Any project led by Dr. Kidd is the opposite of a casual promise. The University of Nebraska is a public institution that is there for every Nebraskan. Dr. Kidd not only reaches out to everyone, she measures that outreach, studies the results, and adjusts and plans accordingly. Be it through engaging the public via social media, architecting the Opportunity Corps program, or simply ensuring that all the inhabitants of 3929 Harney Street are treated equitably under the rules of the University.
I have only grown to appreciate her role as a leader in the 18 months we’ve been working together. Having served in institutional leadership roles in other colleges, Dr. Kidd has an impressive range of skills to deftly navigate the academic-industrial complex. She has built research collaborations with faculty, designed educational programs, and authored curricula. Dr. Kidd has trained multiple cohorts of interns, educated classes of professionals, and cultivated the future of UNeTech with ferocious imagination.
Her imagination comes across in a variety of ways: the Microsoft Teams messages with a link to a grant RFP and an idea to adapt UNeTech programming to fit new opportunities; a new way to recruit students for experiential learning opportunities; a social media hack to promote a company in the incubator — Dr. Kidd is a creative performer. In that she has been a generous collaborator as we improvise UNeTech.
Nailing the performance matters. Technology entrepreneurship is powerful. It enables new inventions, creates new products, and grows our economy. It also enables billionaire space travel, creates mega yachts, and grows underlying social rifts. When I had the opportunity to lead something new, I didn’t want its success to become part of the problem. Entrepreneurship is a promise to the future — and I wasn’t confident that I, or the University, wouldn’t make it a casual promise.

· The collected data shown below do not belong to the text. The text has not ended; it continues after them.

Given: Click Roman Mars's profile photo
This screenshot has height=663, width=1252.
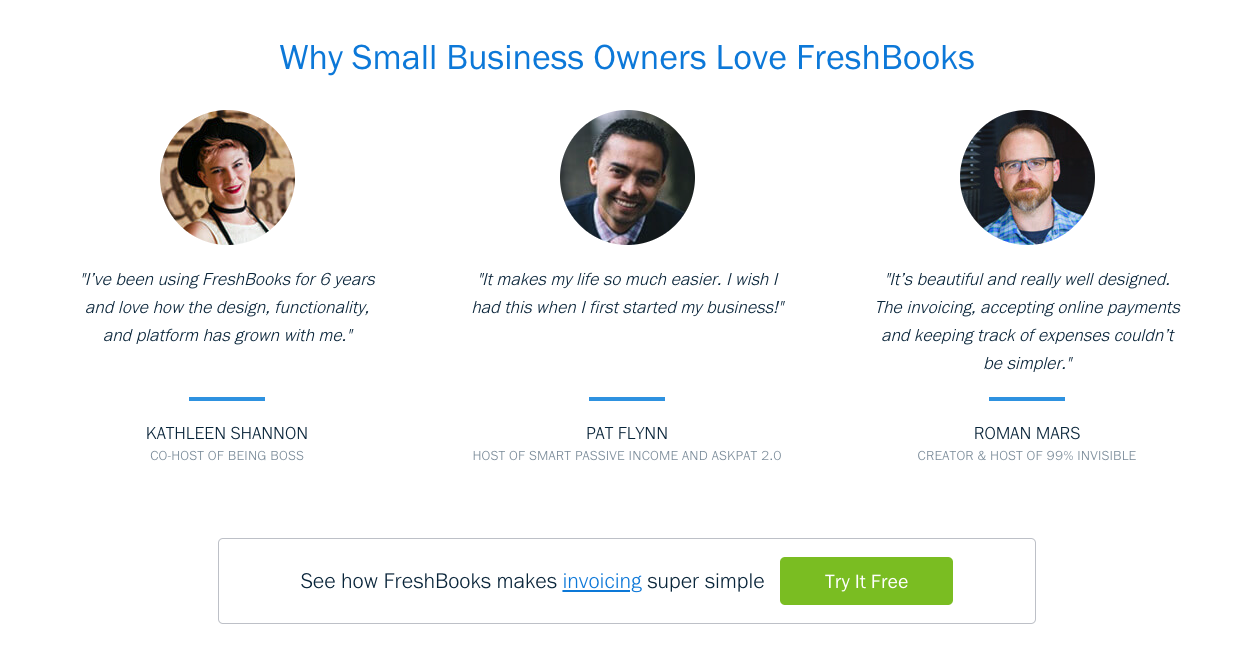Looking at the screenshot, I should pyautogui.click(x=1027, y=177).
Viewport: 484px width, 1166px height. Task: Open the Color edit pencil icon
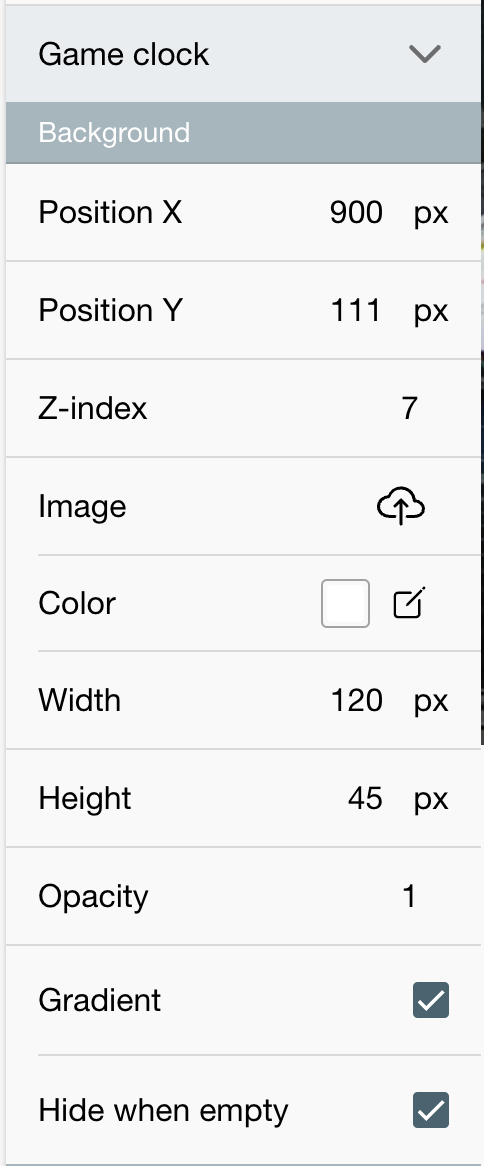coord(409,603)
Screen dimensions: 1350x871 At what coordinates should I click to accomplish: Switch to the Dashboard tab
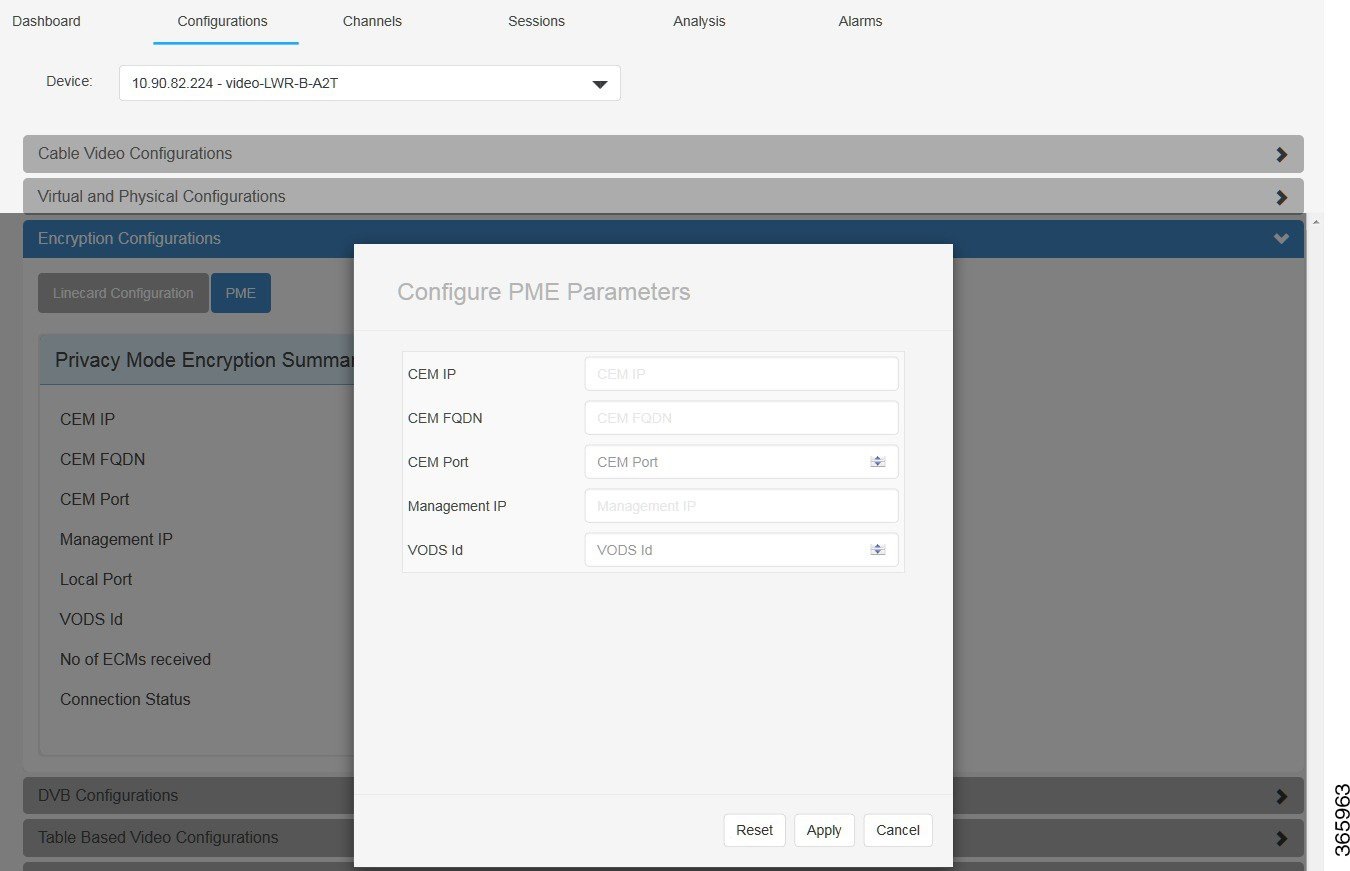click(x=46, y=21)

But with Dr. Kidd at UNeTech I am. Her interest in the new inventions begins with an appreciation of the wonder of new technology but deftly moves to the impact those inventions can have on the broader community. With a journalistic focus, she contextualizes the gee-whiz of an invention into a story about people. Dr. Kidd sees a new health startup as the chance to tell one entrepreneur’s story, a new way to protect patients and caregivers from respiratory disease as the way to tell the story of a public-private partnership, and a new medical device as a chance to innovate on an innovation. She owns the community beat at UNeTech.org, and it’s only through that community emphasis will university innovation meaningfully impact the lives of people.
So what is UNeTech inclusively? It is a realization that the University and all its eccentric characters play on a broader public stage. The show is best when it is for the broadest audience and we must constantly work harder to invite everyone in. With Dr. Kidd in the show I am confident that we’ll pack the house.